-- Task material follows --

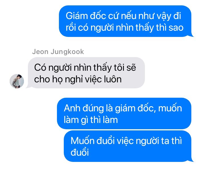205x169 pixels.
Task: Click the word 'Anh' starting the third message
Action: (72, 108)
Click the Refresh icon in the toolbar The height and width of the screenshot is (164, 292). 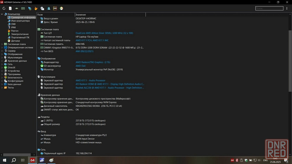click(4, 8)
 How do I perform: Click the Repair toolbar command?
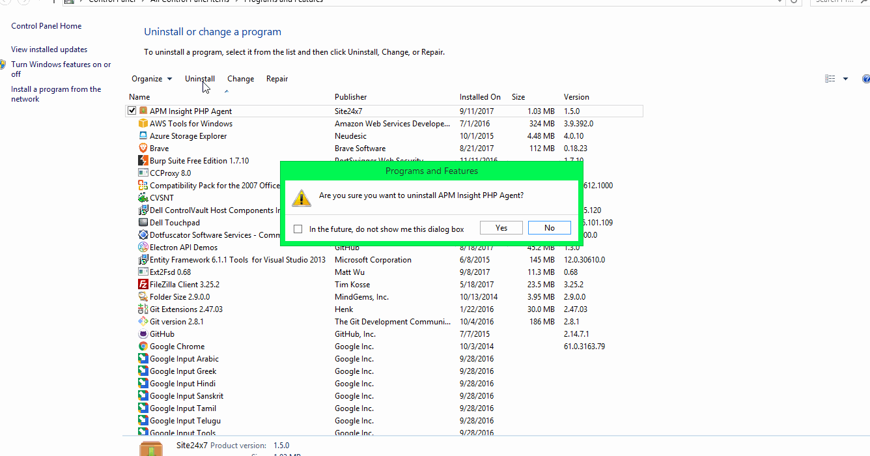(x=277, y=78)
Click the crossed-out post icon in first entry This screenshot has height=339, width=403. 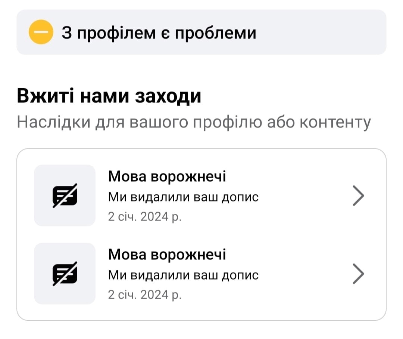(65, 195)
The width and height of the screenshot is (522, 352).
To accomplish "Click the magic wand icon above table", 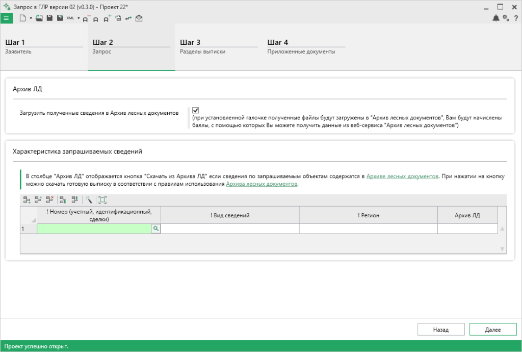I will pos(89,200).
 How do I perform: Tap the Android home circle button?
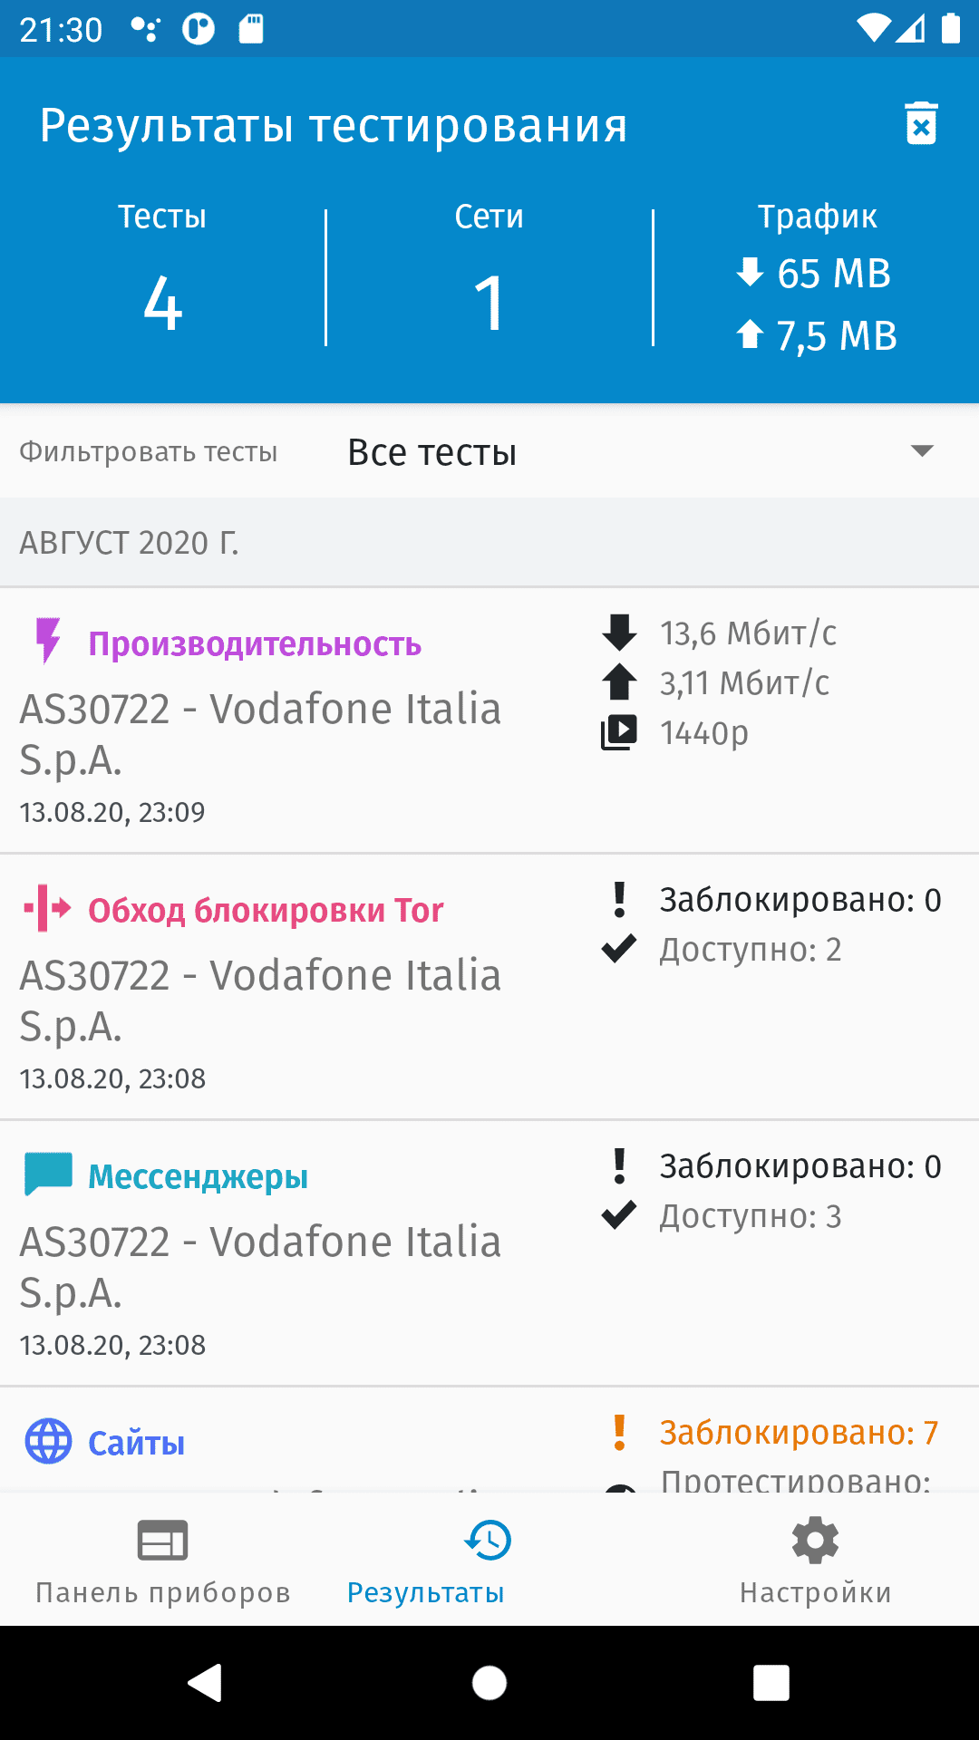pos(490,1683)
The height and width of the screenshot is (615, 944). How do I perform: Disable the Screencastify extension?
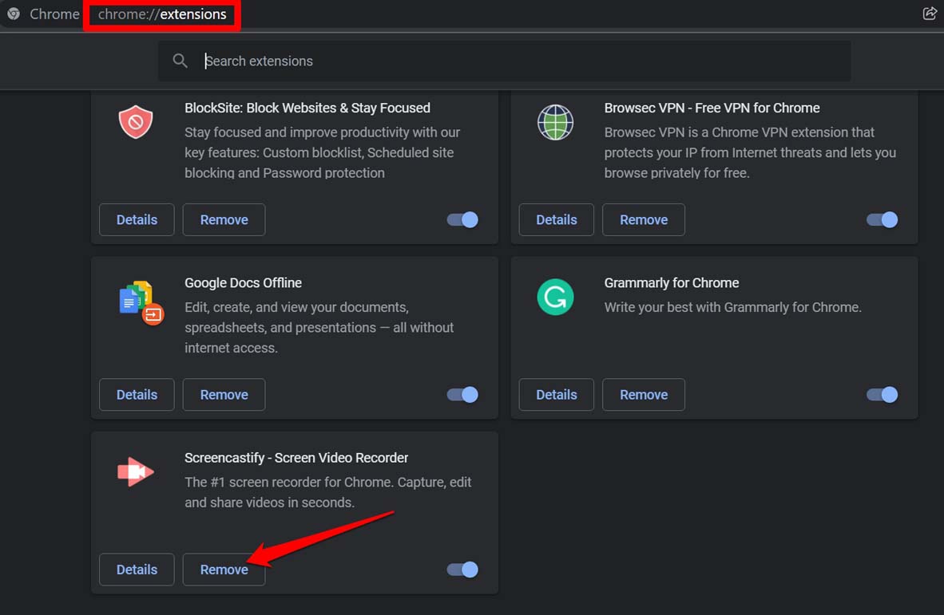[462, 569]

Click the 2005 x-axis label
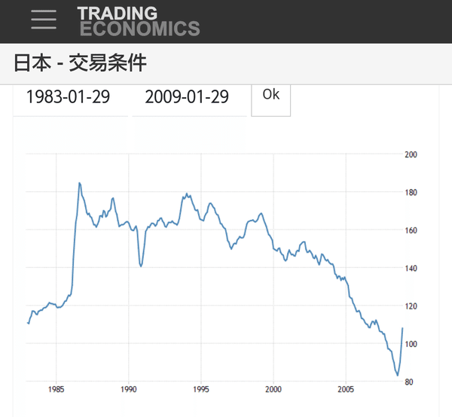[346, 389]

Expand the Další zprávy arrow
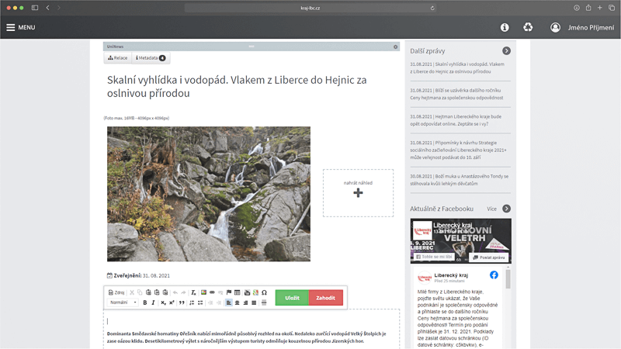pyautogui.click(x=506, y=50)
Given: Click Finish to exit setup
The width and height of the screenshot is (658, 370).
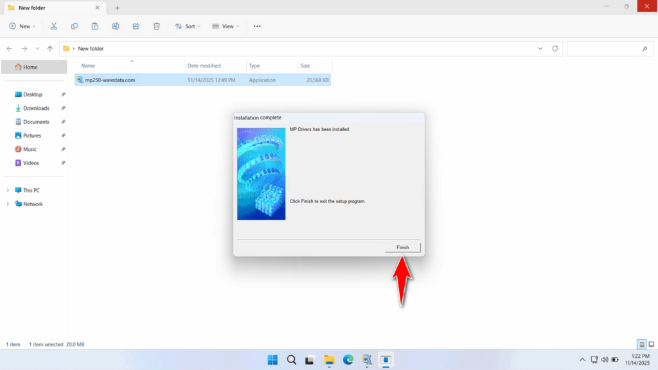Looking at the screenshot, I should click(x=402, y=247).
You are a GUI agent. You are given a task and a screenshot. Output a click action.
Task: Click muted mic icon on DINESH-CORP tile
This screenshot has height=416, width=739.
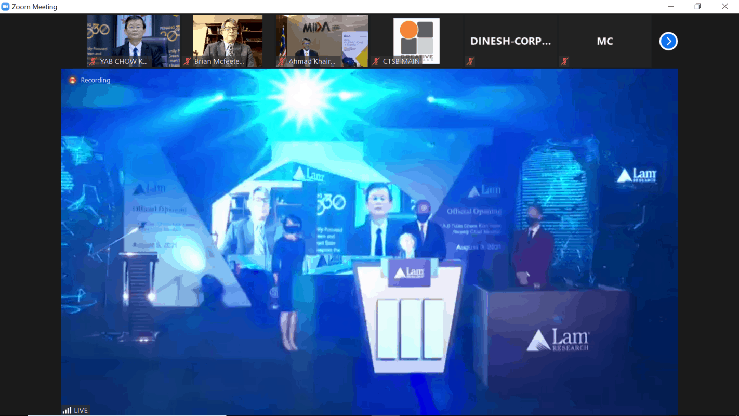pos(470,61)
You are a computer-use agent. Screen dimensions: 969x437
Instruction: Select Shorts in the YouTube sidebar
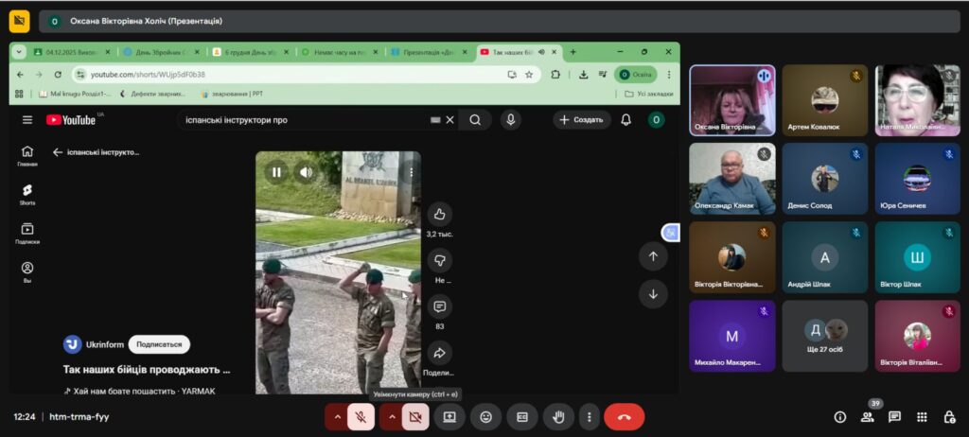(27, 194)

-- Task material concluded --

• **Work to be completed**:
Word for word, restate the lines from the line containing "This screenshot has height=416, width=739." through the end of the data, including the first and last of them. Pictures stay out.

• **Solution**:
This screenshot has height=416, width=739.
pos(470,61)
You are a computer-use agent. Screen dimensions: 969x437
Instruction: Select Shorts in the YouTube sidebar
(27, 194)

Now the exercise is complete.